De acordo com a decisão, o servidor se valeu da função pública para introduzir, de forma clandestina, celulares e entorpecentes no presídio, além de receber vantagem indevida para permitir o acesso dos objetos ilícitos aos detentos. As investigações apontaram que, em uma das situações, ele teria recebido pagamento de R$ 2,5 mil para facilitar a entrega de um aparelho celular dentro da unidade.
As provas reunidas no processo incluem apreensões de aparelhos telefônicos, drogas e acessórios, além de depoimentos de testemunhas e imagens do sistema de monitoramento interno. Conforme a sentença, o conjunto probatório demonstrou que o acusado utilizava sua posição para acessar áreas restritas e viabilizar a entrada dos materiais ilícitos.
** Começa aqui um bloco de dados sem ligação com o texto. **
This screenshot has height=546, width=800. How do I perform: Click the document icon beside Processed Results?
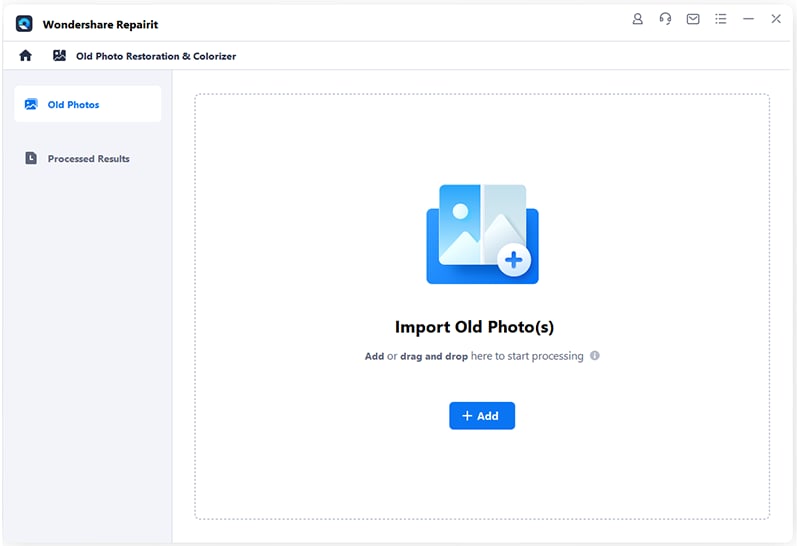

Em uma das ocorrências, o policial foi flagrado ao tentar ingressar novamente com celulares e acessórios no presídio, mas foi interceptado antes de consumar o crime. Em outra situação, ficou comprovado que ele introduziu porções de maconha e cocaína no interior da unidade, destinadas a detentos.
A decisão também destacou a gravidade da conduta, especialmente por envolver agente público responsável pela segurança do sistema prisional. Para o magistrado, o comportamento representa quebra de confiança e contribui para a continuidade de atividades criminosas dentro do cárcere.
Ao final, o réu foi condenado a 11 anos e 6 meses de reclusão, além de 5 meses e 18 dias de detenção, em razão do concurso material dos crimes, e ao pagamento de multa.
Na mesma decisão, o juiz também decretou a perda do cargo público e do porte de armas do condenado, por entender que a permanência dele na função é incompatível com a gravidade das condutas praticadas e com os deveres da administração pública.